For several days now, there has been a drip-drip of (probably well-orchestrated) leaks about how GOP powers, starting at the top with McConnell and NRSC chair John Cornyn, want Jim Bunning to get out of the way to let them run a more vigorous, coherent candidate in the 2010 Kentucky Senate race. This reached a head with Bunning’s unexplained absence last week and then Cornyn’s recent comments, when asked if Bunning or someone else would be the best candidate to run: “I don’t know. I think it’s really up to Senator Bunning.”

Today Bunning fought back against leadership’s “I don’t know” act, in a conference call with Kentucky media. Roll Call reports:

“I had an hourlong meeting with Sen. McConnell in the first week of December in 2008, and we thoroughly discussed my candidacy for the Senate in that hour meeting in my office in Northern Kentucky – and gave him every indication that I was going to run again,” Bunning told reporters on a conference call Tuesday, according to the Louisville Courier-Journal. “So he either had a lapse of memory or something when speaking to the Press Club last week when he said that he didn’t know what my intentions were. He knew very well what my intentions were.”

With Bunning only sitting on $175,000 right now, and now seemingly entering into a war of words with the guys charged with saving his butt next year, this race is starting to look pretty promising (as long as Bunning stays in).

KY-Sen: Dr. Dan Gets Frisky, Bunning Goes Missing

Associated Press:

Democratic Lt. Gov. Daniel Mongiardo believes he would have the upper hand if he decides to run for the Senate seat now held by the Hall of Fame pitcher Jim Bunning.

Mongiardo told The Associated Press on Friday that if he enters the race he expects the 77-year-old Republican to bow out. Bunning eked out a win in 2004 when Mongiardo, then a littleknown state senator from Hazard, ran for the post.

Mongiardo said he believes Bunning would rather not run than to face him again.

Mongiardo said: “I don’t think Sen. Bunning has the fight left in him to run.”

Meanwhile, where is Jim Bunning?

Kentucky Sen. Jim Bunning’s absence during the busy first week of the 111th Congress has raised questions about the 77-year-old junior senator’s viability as a candidate for re-election in 2010.

So far this month, Bunning, who sits on the Senate’s Finance, Energy and Natural Resources and Banking committees, missed three cabinet confirmation hearings and a GOP strategy session on President-elect Barack Obama’s economic stimulus package.
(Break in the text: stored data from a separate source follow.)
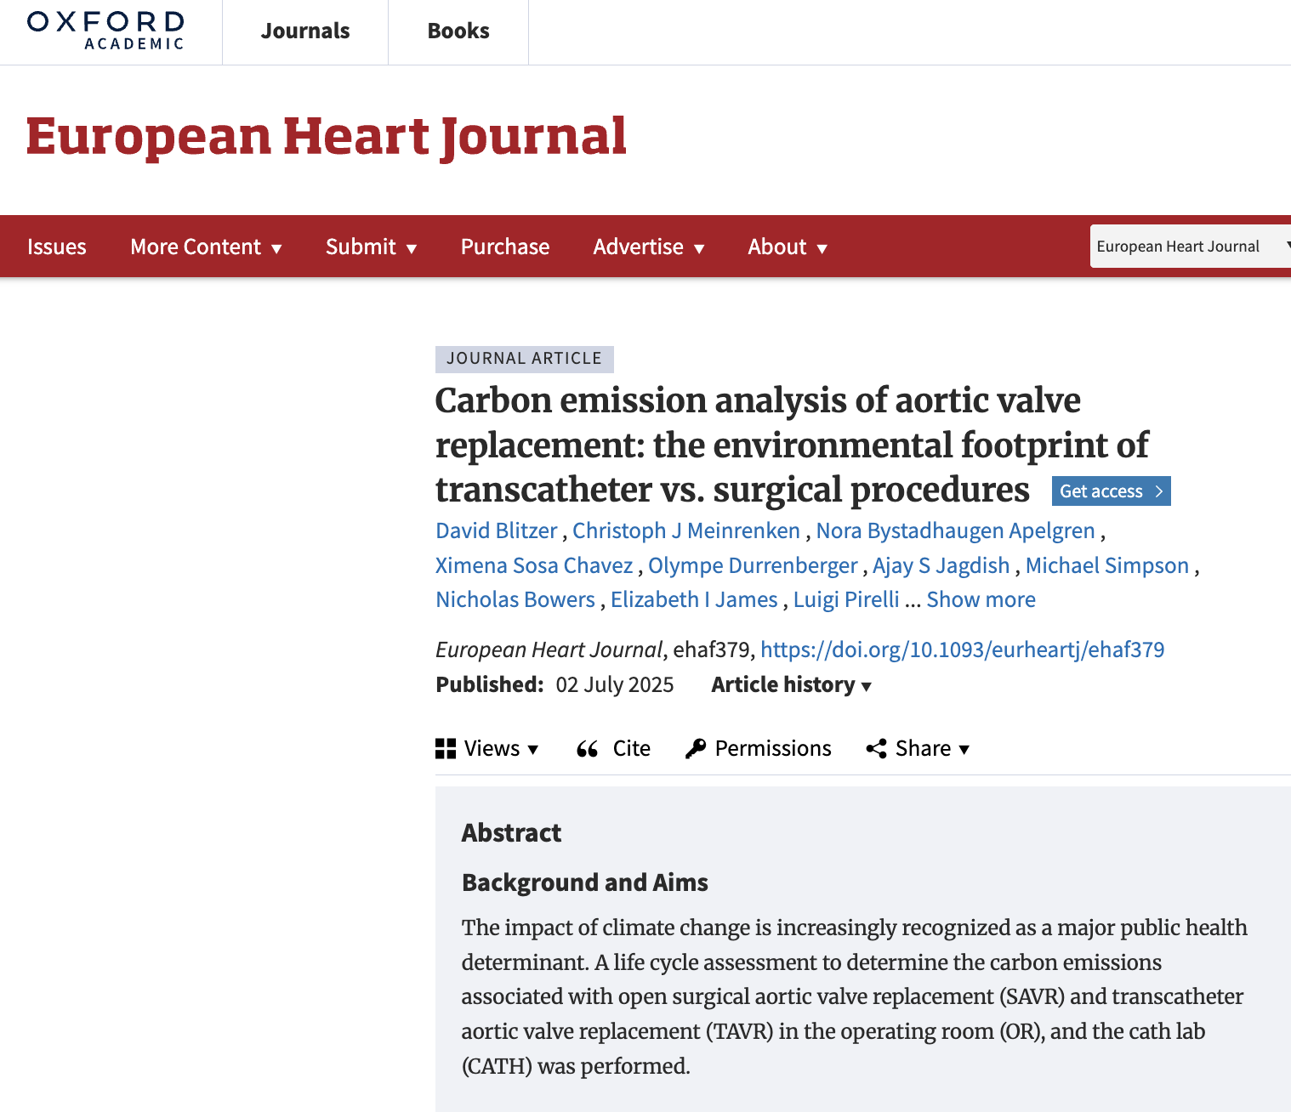Click the Get access arrow button
Screen dimensions: 1291x1112
click(x=1111, y=491)
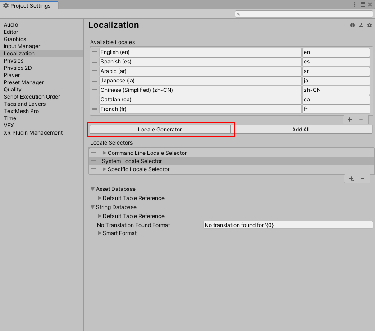Open the window options kebab menu
This screenshot has height=331, width=375.
point(354,5)

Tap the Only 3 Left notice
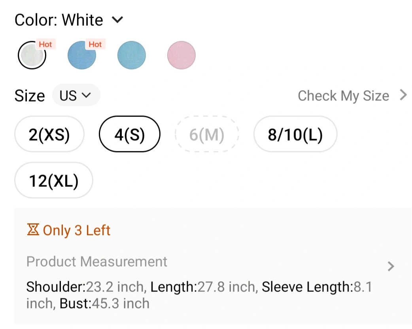click(76, 230)
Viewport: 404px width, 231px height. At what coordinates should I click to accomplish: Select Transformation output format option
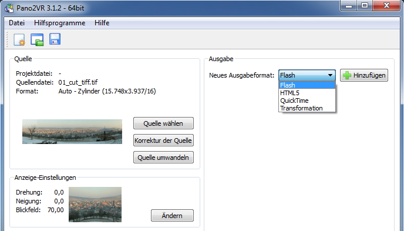(x=307, y=108)
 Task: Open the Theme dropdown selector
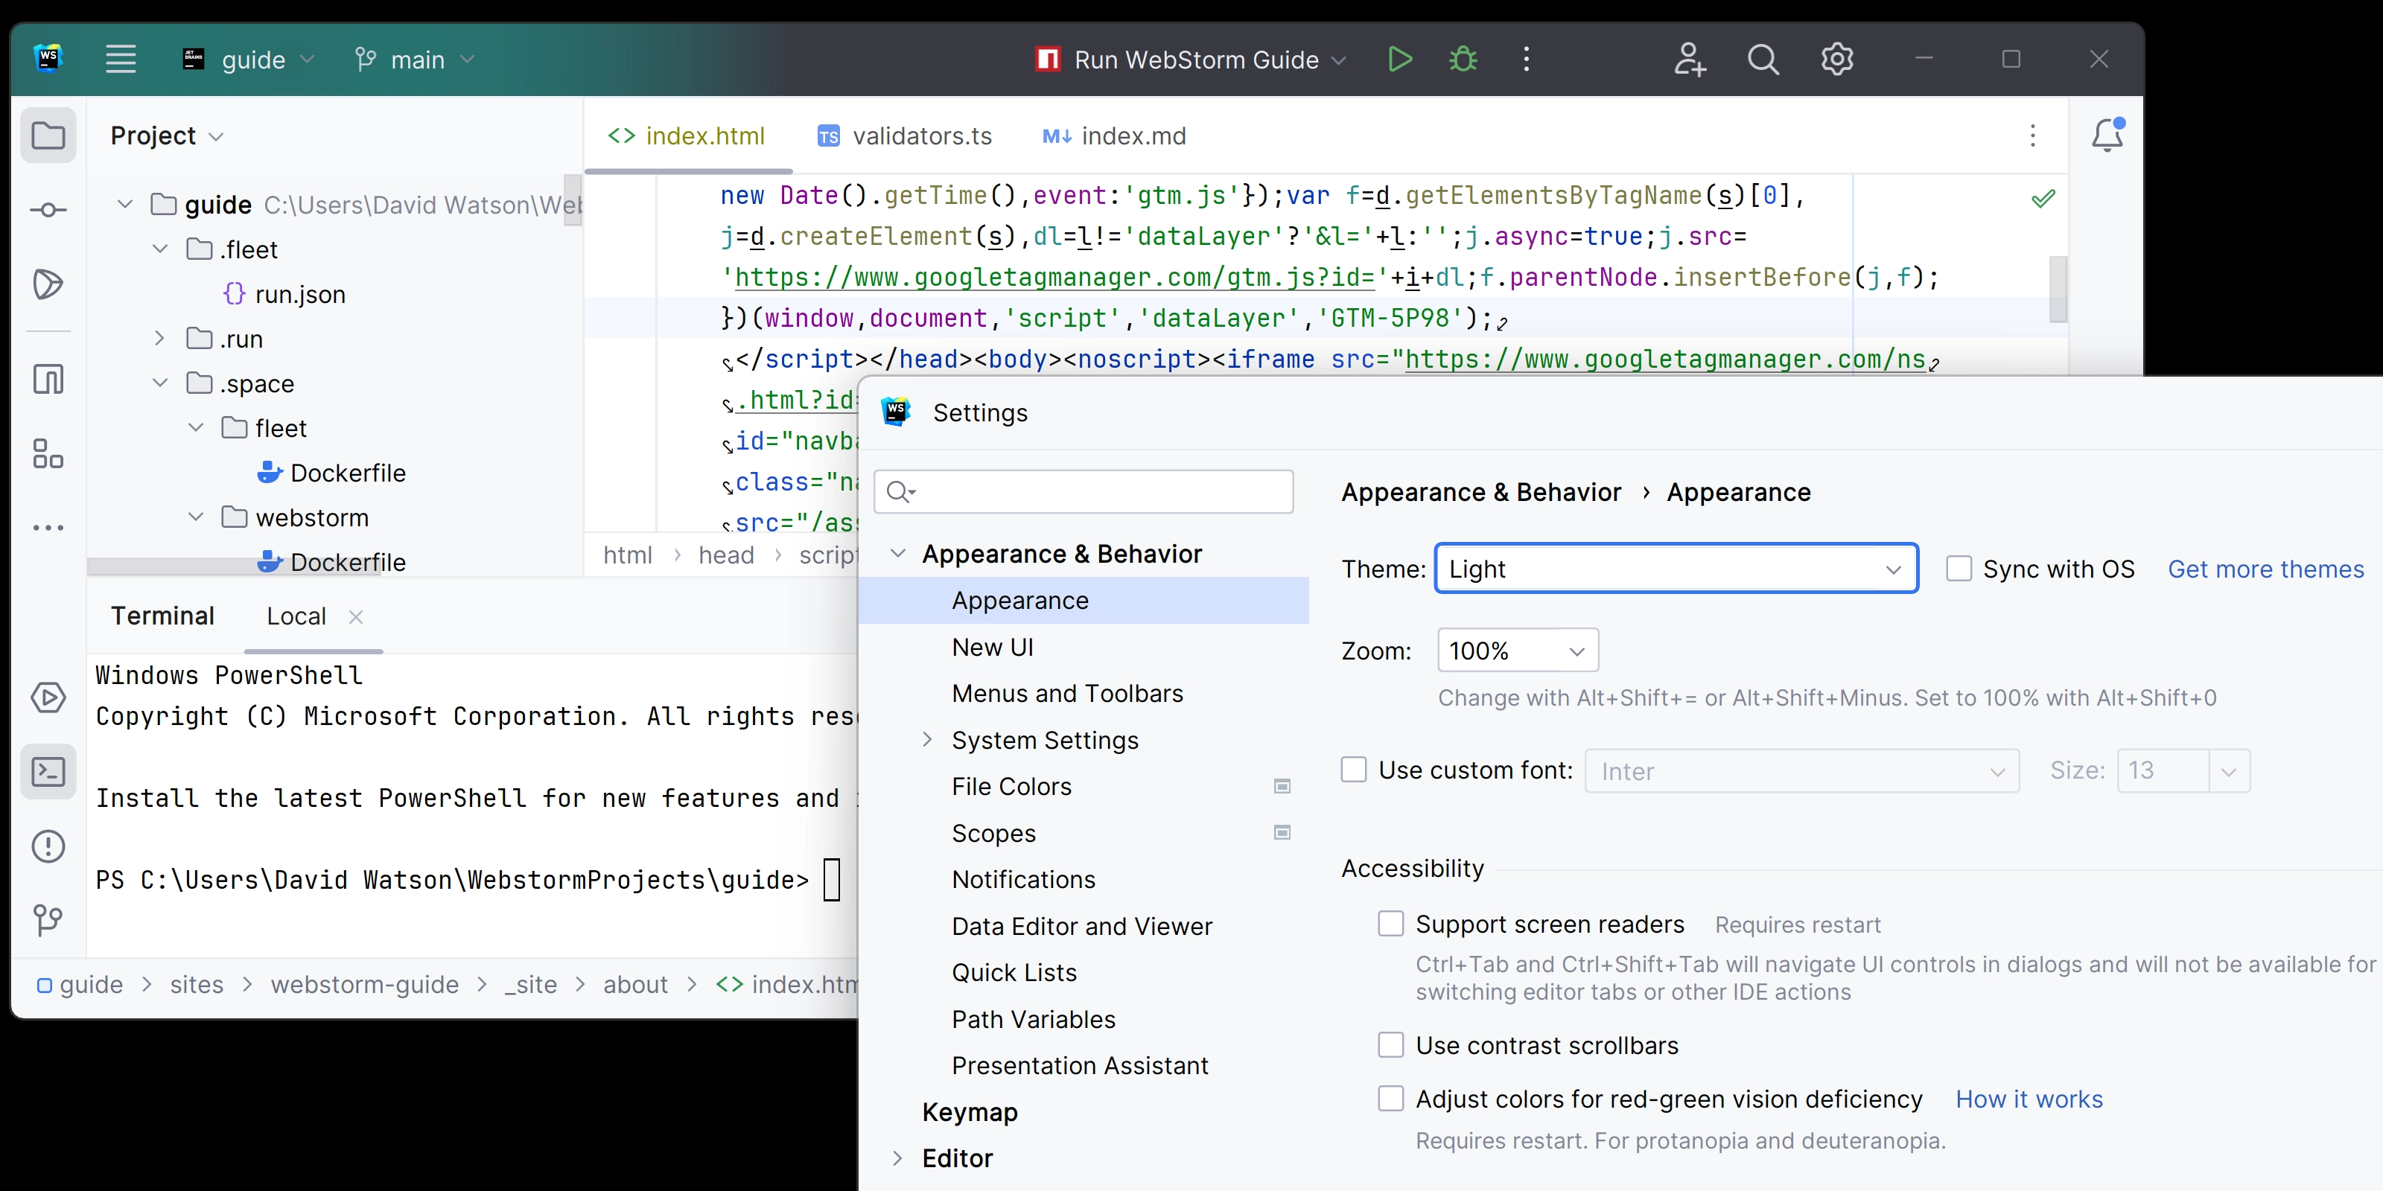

He’s also missed critical votes on releasing the second portion of the $700 billion federal bailout on the nation’s troubled financial sector – a measure Bunning has staunchly opposed.

Bunning’s congressional staffers attribute his absences to family commitments and declined to discuss where the senator has been for the better part of a month. He did not return a call for comment, but his office issued a statement saying Bunning is ready to take on whomever the Democratic Party fields as a candidate next year.

I like Dr. Dan for this race, and I like seeing a candidate with some fire in his belly. But is he really trying to goad Bunning into retirement? The CW – which I agree with – is that Dems would much rather take on the Hall of Fame pitcher than a generic R replacement. Then again, if Jimbo is pulling a Pajama Pete maneuver (Jammy Jimmy?), Mongiardo may just be embracing the inevitable.